Updated January 1st, 2024 at 09:39 IST
Will govt meet the fiscal deficit target in FY24?
The Reserve Bank of India also signalled confidence in attaining the fiscal deficit target of 5.9 per cent of the GDP.
- 3 min read
Indian economy is booming, and the macroeconomic fundamentals are robust. 2024 is a crucial year from an Indian perspective- the interim budget, general elections, and US elections are going to have a big impact on the economy. But all economy watchers are keenly watching to see how the government performs on the fiscal consolidation front.
As per report by Motilal Oswal, with better-than-expected receipts, the center could meet higher spending needs and achieve its fiscal deficit target of 5.9 per cent of GDP in FY24. For FY25, however, core fiscal spending growth will need to be at a 13-year low of <7.0 per cent YoY (vs. an expected ~15 per cent YoY growth in FY24) to achieve a fiscal deficit of 5.2 per cent of GDP,
The Reserve Bank of India also signalled confidence in attaining the fiscal deficit target of 5.9 per cent of the GDP. “This is attributable to the Centre’s tax revenue that has been growing at a robust pace apart from the more than anticipated collections on the non-tax front,” the RBI said in the study on Wednesday.

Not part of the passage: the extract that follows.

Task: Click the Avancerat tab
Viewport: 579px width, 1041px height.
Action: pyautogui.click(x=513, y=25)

On the other hand, the net market borrowings of the states during the first half of 2023-2024 witnessed a year-on-year decline of 23.1 per cent and accounted for only 24.8 per cent of their BE against 33.7 per cent of the first half of 2022-2023, the RBI said.
The fiscal deficit for the government reached 45 per cent of the annual target in October, totalling Rs 8.03 lakh crore for the April-October 2023-24 period, as per data released by the Controller General of Accounts (CGA).

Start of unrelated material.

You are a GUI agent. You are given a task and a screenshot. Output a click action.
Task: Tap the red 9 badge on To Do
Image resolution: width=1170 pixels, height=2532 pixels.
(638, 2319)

In comparison, during the same period in the previous year, the deficit was slightly higher at 45.6 per cent of the 2022-23 budget estimates. The government's fiscal deficit target for the full year is Rs 17.86 lakh crore or 5.9 per cent of the GDP.
Up to October 2023, the government received Rs 15.9 lakh crore, representing 58.6 per cent of the corresponding Budget Estimate (BE) for 2023-24. This includes Rs 13.01 lakh crore from net tax revenue, Rs 2.65 lakh crore from non-tax revenue, and Rs 22,990 crore from non-debt capital receipts, comprising recovery of loans and miscellaneous capital receipts.
The fiscal deficit at the end of November stood at Rs 9.06 lakh crore or 50.7 per cent of the full-year budget estimate, according to data released by the Controller General of Accounts (CGA) on Friday. In absolute terms, the fiscal deficit was at Rs 9,06,584 crore during the April-October period of 2023-24.
In the same period last year, the deficit was at 58.9 per cent of the budget estimates of 2022-23. For 2023-24, the fiscal deficit of the government is estimated to be at Rs 17.86 lakh crore or 5.9 per cent of the GDP.
The Government of India received Rs 17.4 lakh crore (64.3 per cent of corresponding BE 2023-24 of total receipts) up to November 2023 comprising Rs 14.35 lakh crore tax revenue (net), Rs 2.84 lakh crore of non-tax revenue and Rs 25,463 crore of non-debt capital receipts.
Non-debt capital receipts consist of recovery of loans and miscellaneous capital receipts.
As per the CGA data, total expenditure incurred by the central government was at Rs 26.52 lakh crore (58.9 per cent of corresponding BE 2023-24) during April-November 2023.
Out of the total expenditure, Rs 20.66 lakh crore was in the revenue account and Rs 5.85 lakh crore was in the capital account.
Continuing the path of fiscal consolidation, the government intends to bring the fiscal deficit below 4.5 per cent of GDP by 2025-26.